PERSONNES HANDICAPÉES

jeune_handicapeLes personnes ayant une déficience intellectuelle.

L’animal s’avère être un excellent outil d’intervention avec les enfants, les adultes et les personnes âgées atteintes d’une déficience intellectuelle. Le choix de l’animal le plus propice se fait en fonction du rythme psychomoteur de chaque individu. Il est intéressant de constater les multiples possibilités de stimulation qu’offre chaque variété d’animaux ainsi que le matériel nécessaire à leur présentation. L’odorat, l’ouïe, la vue, le toucher, tous les sens sont mis à contribution par le biais d’activités d’exploration du corps de l’animal. Il est aussi possible de responsabiliser les individus en leur assignant des tâches propres à faciliter la séance de zoothérapie.

Tout le monde y met du sien, dans la mesure de ses capacités, et l’animal comme l’intervenant fournissent une rétroaction immédiate sur l’accomplissement de la tâche. Lors de ces séances, l’intervenant invite la personne à prendre une part active pour amplifier la valeur thérapeutique de l’activité. L’individu en tire une valorisation, tant à ses yeux qu’à travers le regard de ses pairs. Même s’il paraît simple, le contact avec l’animal est une source d’émerveillement constant. L’attention est plus facilement retenue et la concentration meilleure lorsque la cible est « vivante » et donc intéressante. L’intervenant profite de ces moments privilégiés pour aborder des sujets visant à améliorer la qualité de vie quotidienne des personnes. L’animal devient le prétexte à l’apprentissage.

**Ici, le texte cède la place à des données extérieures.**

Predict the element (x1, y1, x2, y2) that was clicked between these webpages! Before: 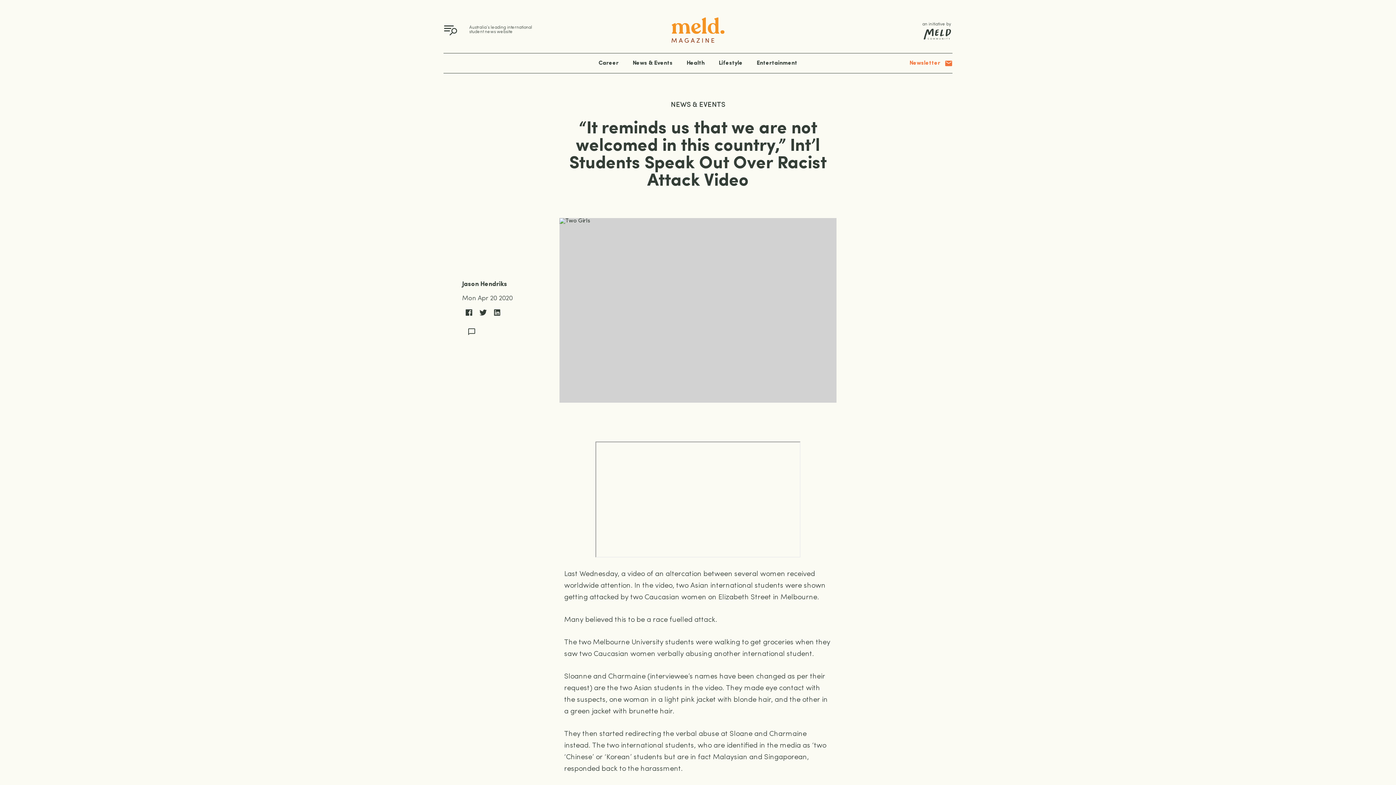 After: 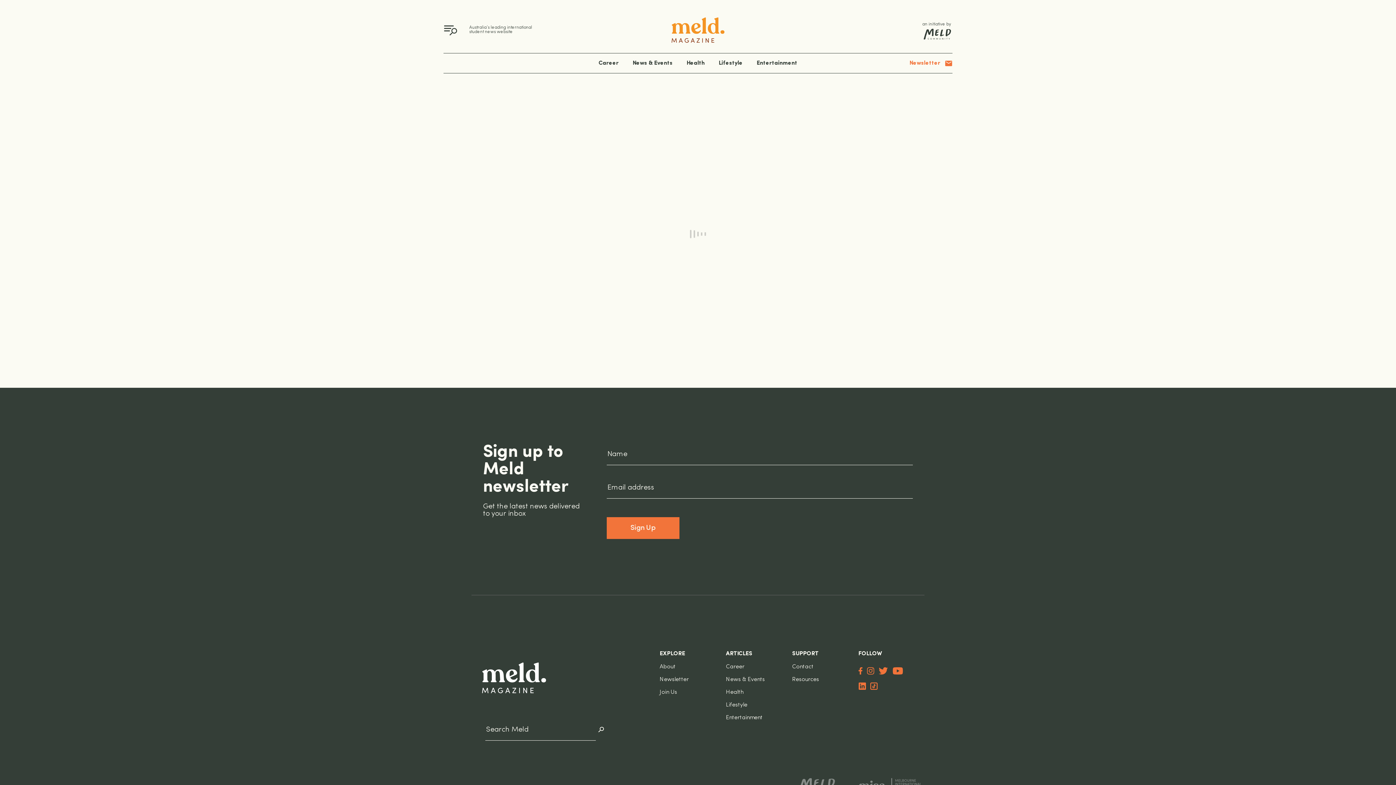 Action: bbox: (668, 17, 727, 44)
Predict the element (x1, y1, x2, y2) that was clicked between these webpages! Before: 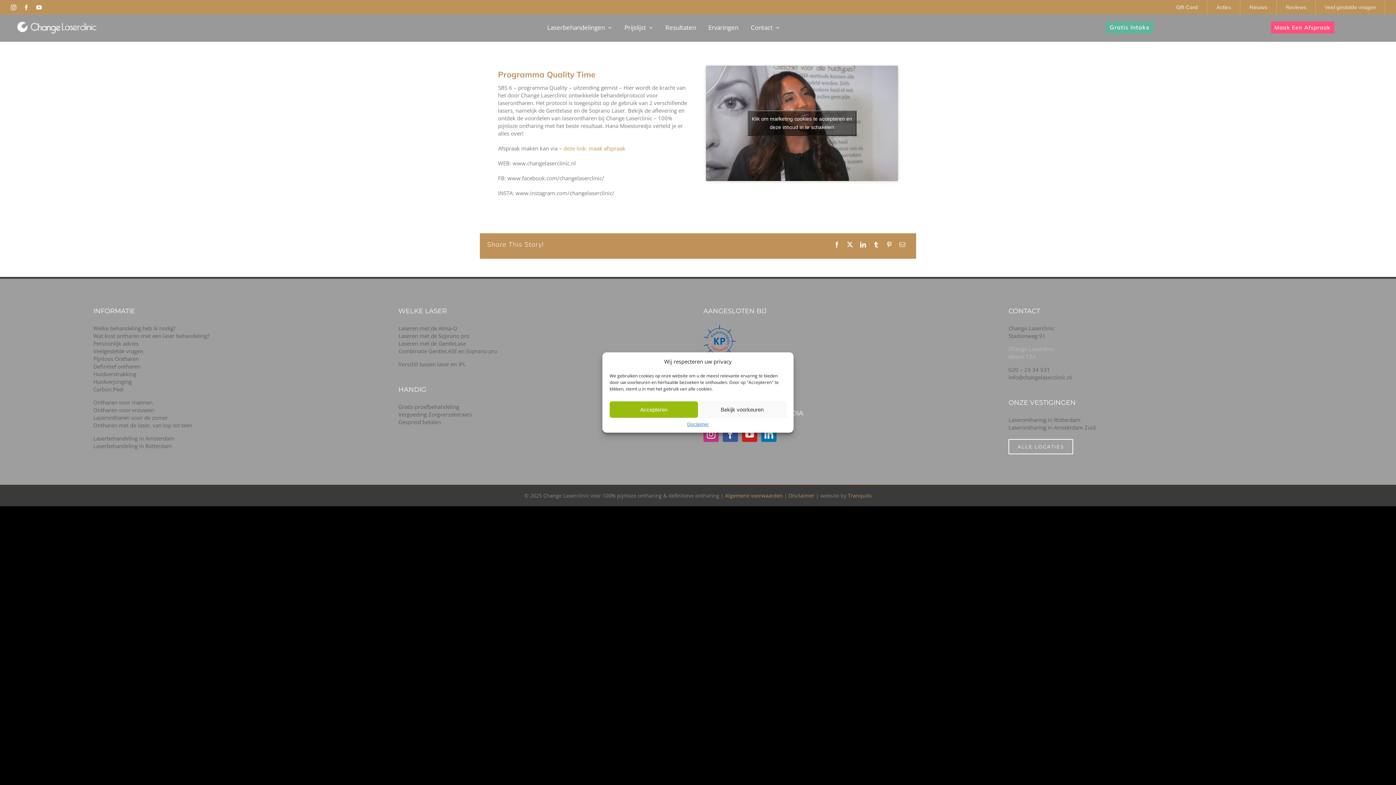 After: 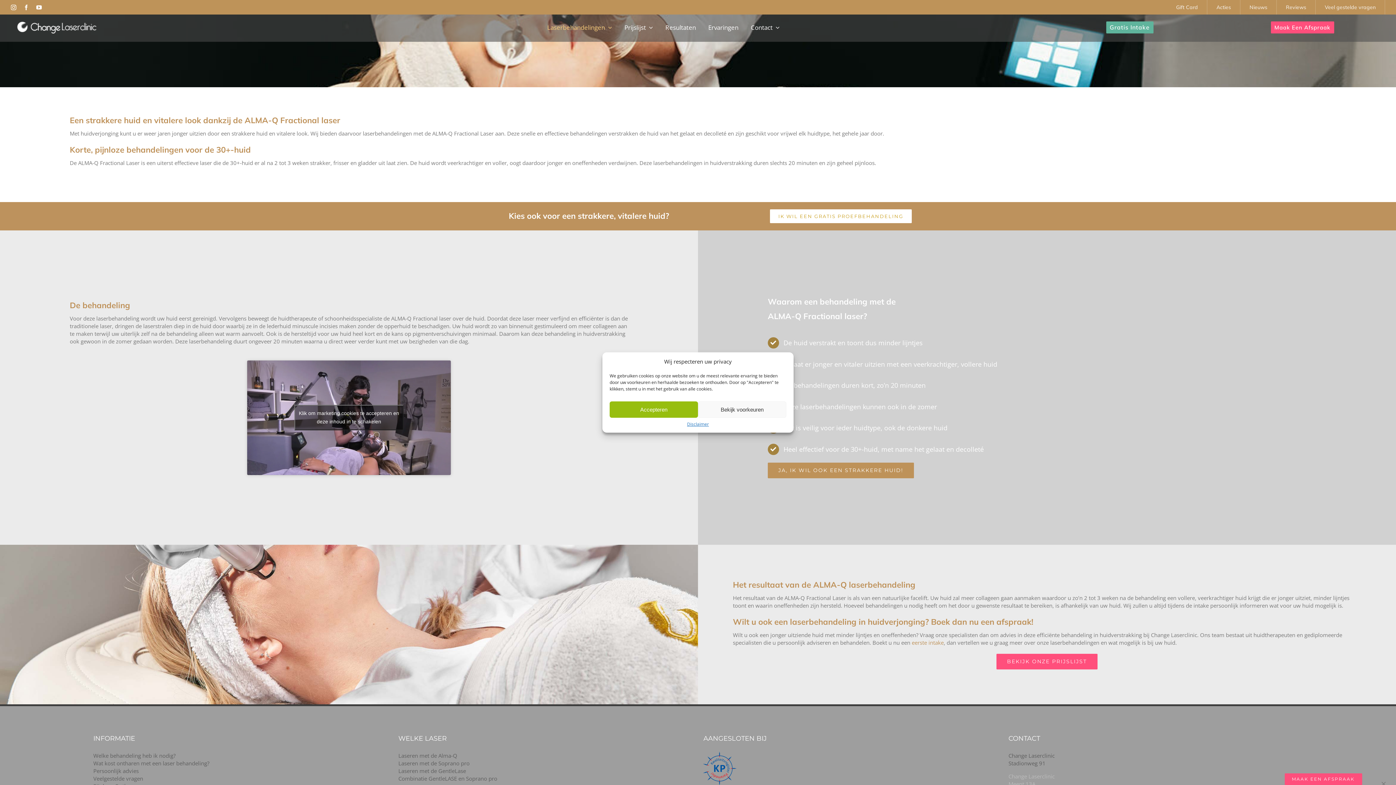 Action: label: Huidverjonging bbox: (93, 378, 131, 385)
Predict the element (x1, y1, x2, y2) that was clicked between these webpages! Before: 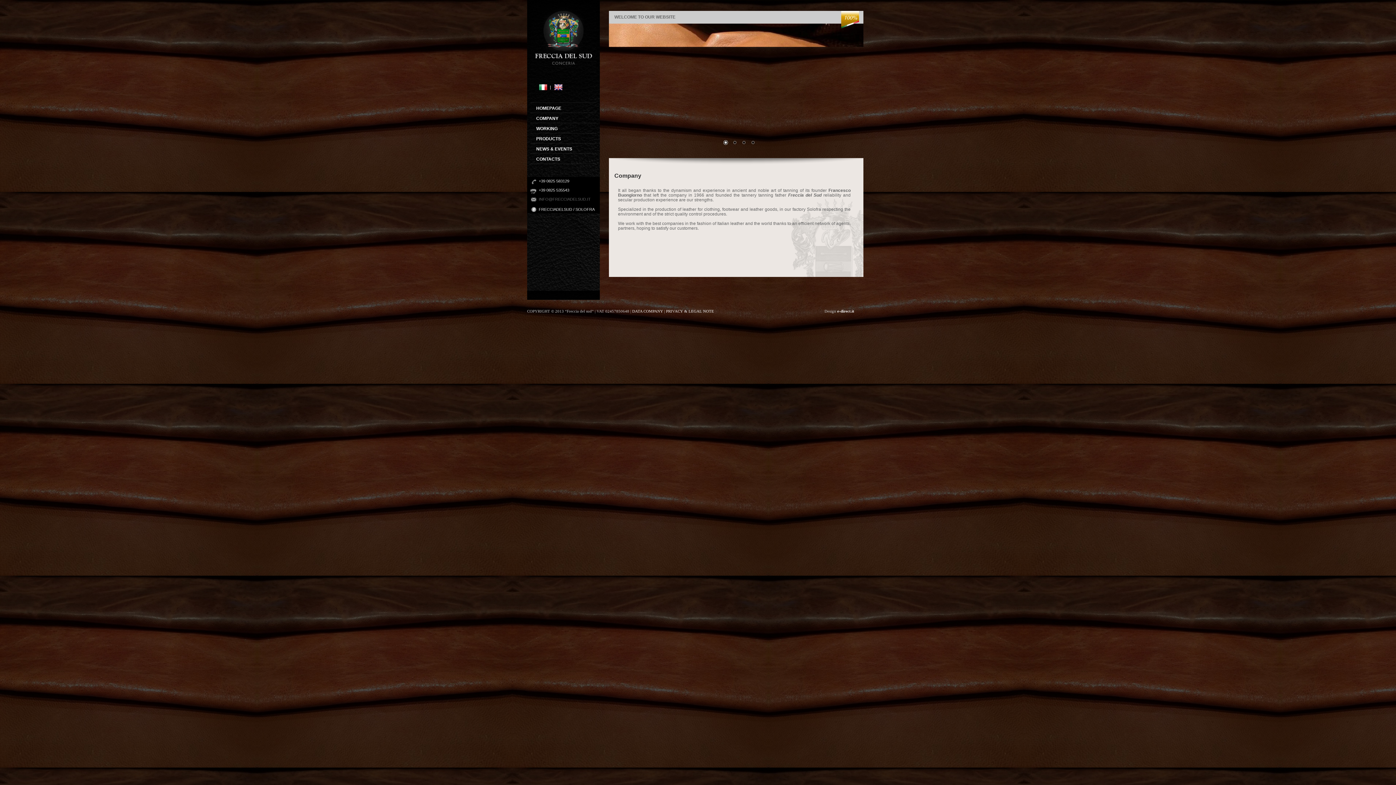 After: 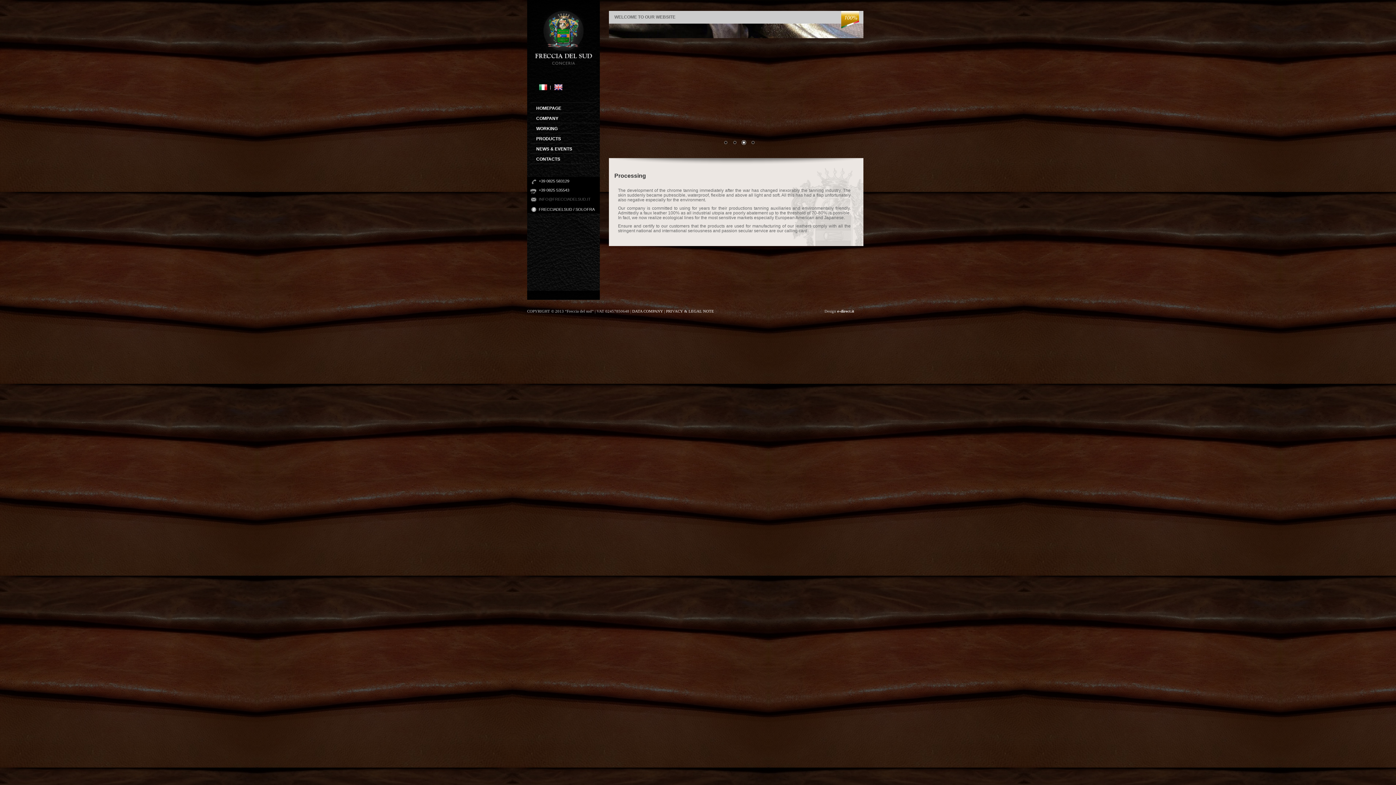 Action: label: WORKING bbox: (536, 126, 557, 131)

Fondation zoé1Les personnes ayant un déficit moteur

Les enfants, adultes et personnes âgées ayant à vivre avec un handicap moteur doivent faire travailler régulièrement les muscles qui, s’ils ne sont pas gardés en condition, risquent l’atrophie. Souvent, la motivation vient à manquer, car l’utilité d’un tel entretien devient de plus en plus floue, imprécise. Mise en contact avec des animaux, la personne réalise rapidement que, pour bien profiter des séances de zoothérapie, elle doit être capable de les manipuler. Cette raison est utilisée par l’intervenant qui en fait une fin en soi : utiliser l’animal comme source constante de renforcement positif à l’effort physique déployé. L’effort de lancer la balle à un chien est récompensé par la collaboration enthousiaste de l’animal. Déplacer un miroir vers une tourterelle donne le plaisir d’entendre son chant d’appréciation. En cherchant à interagir avec l’animal, la personne redécouvre les moyens de réactiver certaines parties de son corps jusqu’alors délaissées. La tâche n’est plus simplement mécanique ; elle devient une action orientée vers un but agréable, d’autant plus stimulant lorsque la personne se préoccupe du bien-être de l’animal.